Mariana atuou em conjunto com pesquisadores da área da saúde vinculados a outras instituições de ensino público do país. A autora ficou responsável pela análise crítica das evidências científicas, além de formular o argumento sobre os efeitos de políticas públicas no consumo de ultraprocessados.

A PESQUISA - Sob o título “O imposto sobre saúde no Brasil em uma encruzilhada: salvaguardando a vitória constitucional contra os alimentos ultraprocessados”, o trabalho demonstra a relação entre a ingestão desses produtos e a piora da qualidade de vida. De acordo com a pesquisa, em 2019, o consumo de alimentos ultraprocessados esteve associado ao aumento da obesidade e, consequentemente, a cerca de 57 mil mortes precoces no Brasil, com um custo anual estimado em R$ 1,24 bilhão, incluindo aproximadamente R$ 970 milhões em despesas diretas do Sistema Único de Saúde (SUS).

Diante da gravidade desses dados, Mariana ressalta a necessidade de políticas públicas adequadas e urgentes. “Esses números mostram que o problema não é pequeno. Estamos falando de milhares de mortes que poderiam ser evitadas e de um custo alto para o sistema de saúde. Isso reforça que agir agora não é apenas uma escolha, mas uma necessidade para proteger vidas e reduzir gastos públicos”, aponta.
Uma das soluções defendidas por especialistas no tema é a tributação como mecanismo de desincentivo. Entretanto, a medida esbarra no amplo interesse econômico de grupos ligados à indústria alimentícia. Por isso, Mariana destaca a importância de estudos acadêmicos bem embasados para fundamentar a elaboração de políticas públicas.

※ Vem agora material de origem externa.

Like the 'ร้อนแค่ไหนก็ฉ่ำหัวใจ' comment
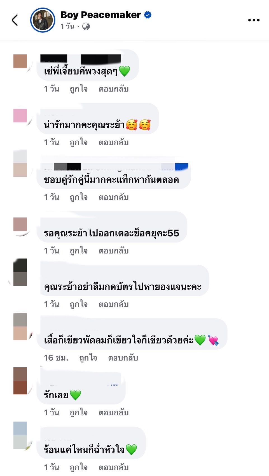The width and height of the screenshot is (269, 476). click(79, 467)

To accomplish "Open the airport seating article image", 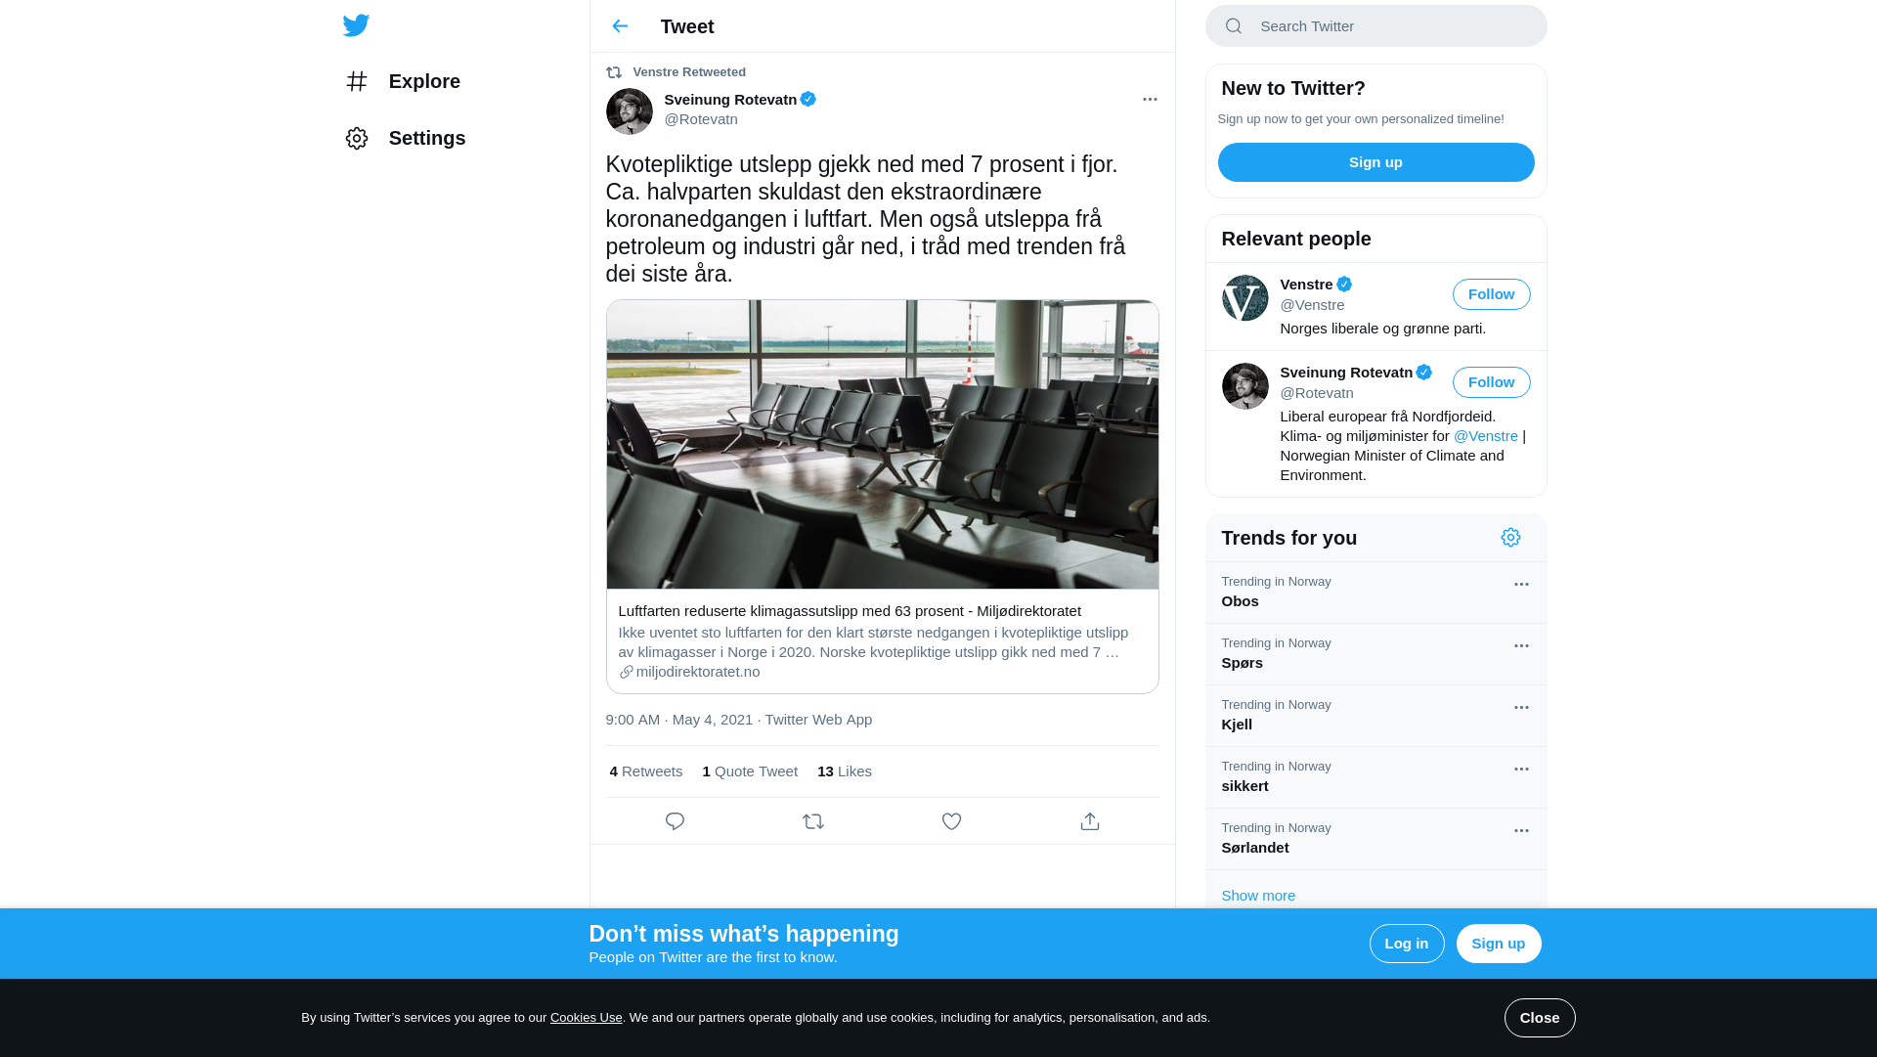I will click(x=882, y=445).
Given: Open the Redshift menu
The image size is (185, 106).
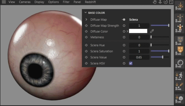Looking at the screenshot, I should tap(90, 2).
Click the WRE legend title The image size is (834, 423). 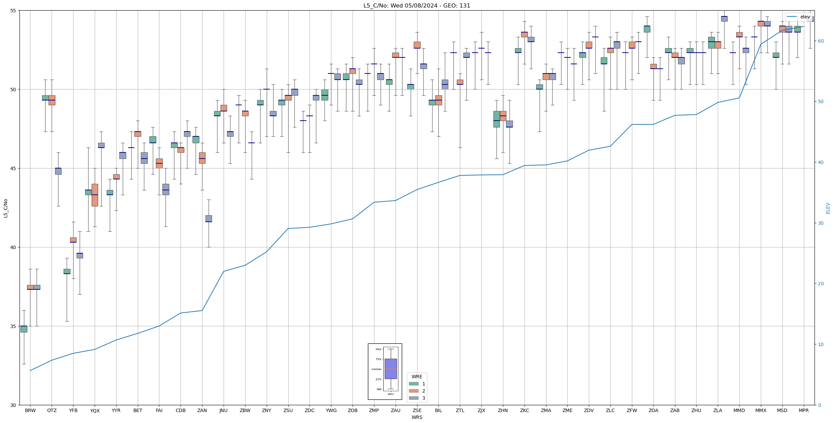click(417, 377)
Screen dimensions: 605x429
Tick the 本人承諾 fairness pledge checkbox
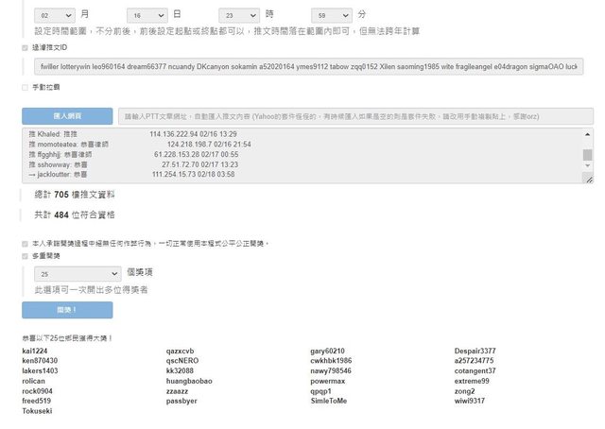pos(25,243)
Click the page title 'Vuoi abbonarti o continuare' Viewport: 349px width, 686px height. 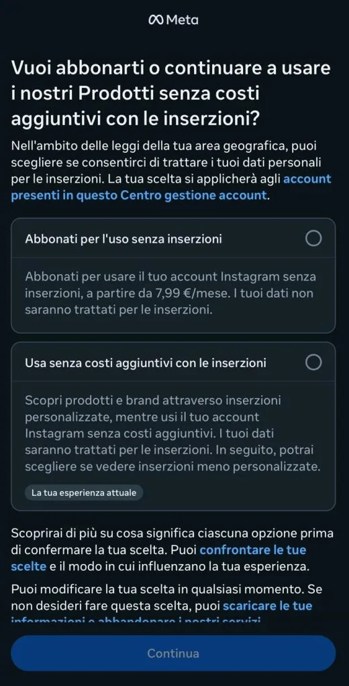click(171, 94)
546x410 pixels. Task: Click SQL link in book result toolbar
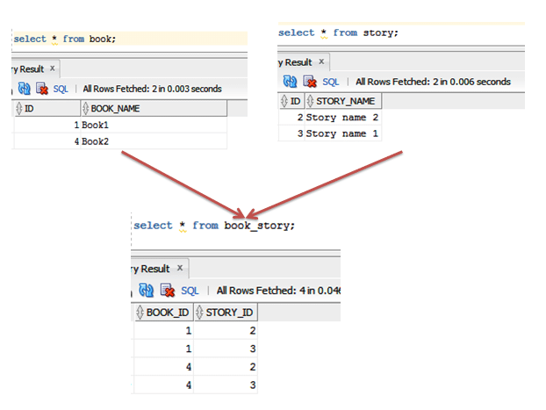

IMPOSTO SELETIVO - Embora o Imposto Seletivo (IS), criado no contexto da reforma tributária para desestimular o consumo de produtos nocivos — como cigarros e bebidas açucaradas — seja um avanço, há motivos para desconfiança sobre sua real efetividade no combate ao consumo e suas implicações à saúde. “Foi um avanço muito importante; no entanto, a proposta final ficou mais fraca do que o recomendado por pesquisadores e especialistas, pois queríamos que outros produtos ultraprocessados fossem taxados, aumentando o impacto da política para a saúde da população”, destaca.

De acordo com a pesquisadora, é necessário certo equilíbrio na análise para tratar do tema. Segundo ela, cabe agora acompanhar o efeito da tributação e os seus reais impactos sobre a redução do consumo por parte da população. Ela realça exemplos internacionais já implementados e com resultados disponíveis como referências a serem seguidas. “Países como México, Reino Unido e África do Sul já mostram que políticas bem implementadas funcionam e podem servir de referência. Devemos seguir combatendo o lobby da indústria de alimentos e criar políticas públicas pautadas em evidências científicas, sem conflitos de interesse, que promovam saúde para a população”, finaliza.